In light of this, I just want to end by reiterating the position recently taken by the American Anthropological Association:
Unfortunately, in 1996 the U.S. Congress defunded research on gun safety and gun injury at the Centers for Disease Control. It subsequently imposed constraints on research on guns and public health sponsored by the National Institutes for Health. Far from fostering a better understanding of gun deaths, the U.S. government seems to be actively impeding it.
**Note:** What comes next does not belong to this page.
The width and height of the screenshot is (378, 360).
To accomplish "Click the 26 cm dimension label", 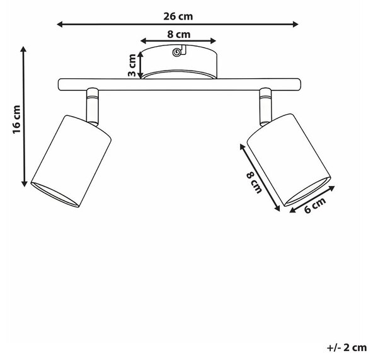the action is click(178, 16).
Therefore we call upon the Congress and the Administration to rescind measures that obstruct the development of empirical knowledge about guns and public safety. (AAA 2013).
What I would add to this is that technological advancement in the form of 3D printers has suddenly made research on gun control (both in regards to the political economy of gun violence and in regards to the cultural patterns underlying their use) increasingly important beyond the borders of the United States. These are now global issues that might not fit with our existing models of exchange. We need social research that is fitting for a problem of this scale.